Por otra parte, intervienen los determinantes psicológicos. La historia personal, la relación con las figuras de apego en la infancia, las experiencias individuales, la educación, la nutrición, el estilo de vida, las oportunidades, las vulnerabilidades y las enfermedades, van configurando una manera de ser, ver y experimentar el mundo.


A su vez, existen los determinantes sociales que pueden llevar al desarrollo de la depresión y aquí entra en juego una gran cantidad de situaciones o factores, que van desde lo económico, pertenecer a una determinada minoría, a pueblos originarios, ser mujer o ser víctima de violencia sexual o de abuso sexual infantil, entre otras.
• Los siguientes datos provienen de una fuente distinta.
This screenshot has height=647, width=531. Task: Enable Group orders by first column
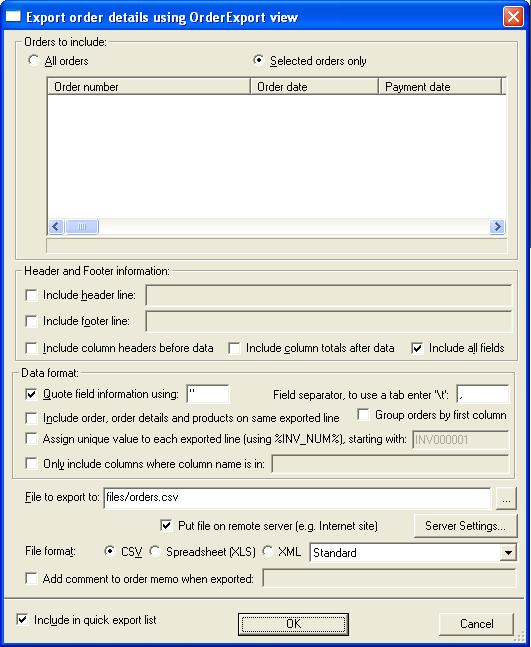[363, 415]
También intervienen las jornadas laborales extensas, jornadas nocturnas con altos niveles de burnout (síndrome de cabeza quemada) y también el bullying sufrido en el ambiente escolar.
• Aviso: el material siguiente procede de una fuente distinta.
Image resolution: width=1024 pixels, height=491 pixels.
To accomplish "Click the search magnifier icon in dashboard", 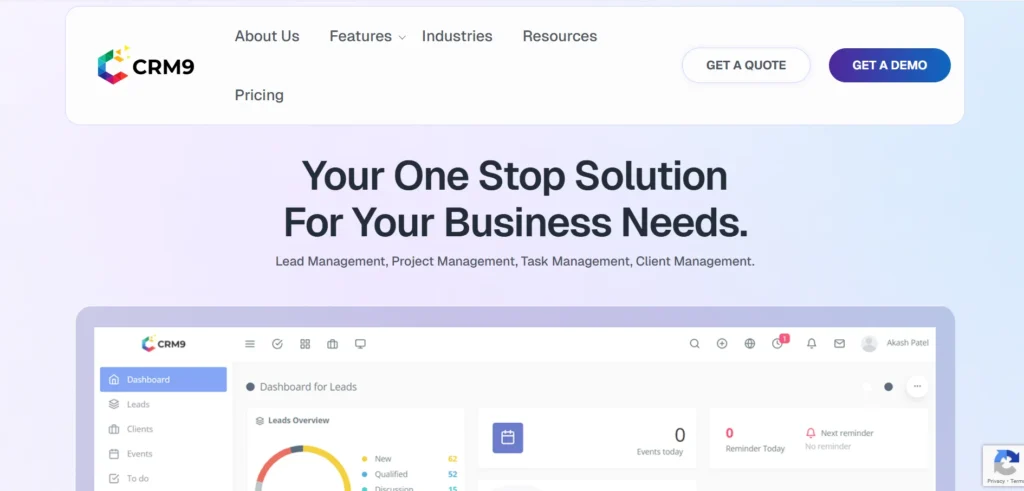I will (695, 344).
“También influyen los determinantes emergente’ y aquí entrarían los factores ambientales como la contaminación, que se interrelaciona a su vez con los factores sociales, porque una persona que vive en peores condiciones está más expuesta a los factores ambientales desfavorables”, apuntó la doctora Dines.


Los determinantes de la depresión son complejos, por eso el foco tiene que estar puesto en detectarla lo más temprano posible y tratar de intervenir para prevenir el sufrimiento.

”Los trastornos mentales son los causantes de la mayor parte de las muertes por suicidio, siendo la depresión la principal. El suicidio es una de las principales causas de muerte en las personas de entre 18 y 25 años y la depresión explica esta situación en el 80 a 90% de los casos”, precisó el doctor Cetkovich.


La doctora Torralva explicó que “no hay que idealizar al suicidio, quitarse la vida no es una elección ni una expresión del libre albedrío; quien comete este acto lo hace porque siente que es su última opción. Tampoco hay que juzgar, porque esta persona sin dudas vive una batalla interna tremenda y lo único que lo lleva a esta decisión es terminar con ese dolor psíquico insoportable”.


La jefa de Neuropsicología de la Fundación INECO enfatizó que no hay que subestimar los avisos previos: “Se sabe que para cada caso de una persona que se quita la vida, existieron entre 10 y 20 tentativas de hacerlo; frente a la primera tentativa, hay que consultar a un profesional en forma urgente”.